Elke Krystufek -- Like nothing you have ever seen
[…] Even if Elke Krystufek constantly revisits certain motifs in her work, one of her strengths is always to create situations which pose more questions than they answer. Even in the numerous interviews she has given in recent years, her successive statements have tended to build the message further and always weave in new perspectives. The principle of not engaging in any universal assessments, not robbing interlocutors of their self-responsibility but also ensuring that communication circulates like in a feedback system, is also one of the main elements in Elke Krystufek’s method of work.
The themes in her work cover the wide spectrum between “I” and “we”: the construction of identity, sexuality and the body and the articulation of desire. They present her self-portrayal for discussion as a projection surface and an interface, visualize social definitions and taboos as a performative game and at the same time offer strategies of refusal. The stringent use of accessories, narratives and backdrops from what seems a private context and the permanent indication that these are not portrayals but highly selected codes recorded and processed in the media, ties into a number of questions: where is the public sphere located, where is the public sphere, when is it the subject that speaks (Elke Krystufek the person/artist, the individual) and when is it the social horizon of experience (both hegemonic and collective)? […]

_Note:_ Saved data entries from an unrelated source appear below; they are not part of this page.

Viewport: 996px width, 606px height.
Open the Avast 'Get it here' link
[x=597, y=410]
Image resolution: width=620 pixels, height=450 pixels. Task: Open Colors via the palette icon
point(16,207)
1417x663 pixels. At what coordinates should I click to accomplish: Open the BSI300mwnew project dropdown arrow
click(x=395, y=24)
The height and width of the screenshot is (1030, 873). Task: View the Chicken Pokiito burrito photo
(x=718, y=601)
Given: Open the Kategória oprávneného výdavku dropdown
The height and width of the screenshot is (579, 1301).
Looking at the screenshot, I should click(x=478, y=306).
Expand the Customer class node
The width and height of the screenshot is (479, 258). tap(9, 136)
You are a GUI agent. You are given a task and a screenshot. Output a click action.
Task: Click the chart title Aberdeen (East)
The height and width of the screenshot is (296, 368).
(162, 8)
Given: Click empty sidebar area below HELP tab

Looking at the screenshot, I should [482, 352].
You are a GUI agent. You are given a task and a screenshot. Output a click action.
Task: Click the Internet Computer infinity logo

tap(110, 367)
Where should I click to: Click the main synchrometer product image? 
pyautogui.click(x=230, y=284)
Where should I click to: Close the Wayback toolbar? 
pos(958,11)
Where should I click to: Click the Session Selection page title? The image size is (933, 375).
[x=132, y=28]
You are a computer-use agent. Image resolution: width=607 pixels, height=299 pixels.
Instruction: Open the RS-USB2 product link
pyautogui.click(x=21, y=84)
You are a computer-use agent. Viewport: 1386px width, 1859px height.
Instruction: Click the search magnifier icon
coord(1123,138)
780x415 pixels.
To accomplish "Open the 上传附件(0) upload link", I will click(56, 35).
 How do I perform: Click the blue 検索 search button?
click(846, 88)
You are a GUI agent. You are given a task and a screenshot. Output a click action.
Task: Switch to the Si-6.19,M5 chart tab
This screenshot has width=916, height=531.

[At the same time, it is obvious] that the self-portrayals are a media-constructed text which is only partly congruent with Elke Krystufek as a person. […] [A media space emerges] in which two things might become “reality” as a superior interplay of forms: a dialogue of “bodies” meeting (in the widest sense) as the basis of identity-creating social interaction and a pleasurable activity in the midst of fears, fantasies, claims, desires, doubts and definitions. The means to this end is the photo (video) camera, which is present so explicitly in any works or the photographs used as a basis for paintings and drawings. […]
Ricke Frank “Pleasure,” in: catalogue Nackt & Mobil, Edition Sammlung Essl, Klosterneuburg/Vienna 2003, pp. 124-127.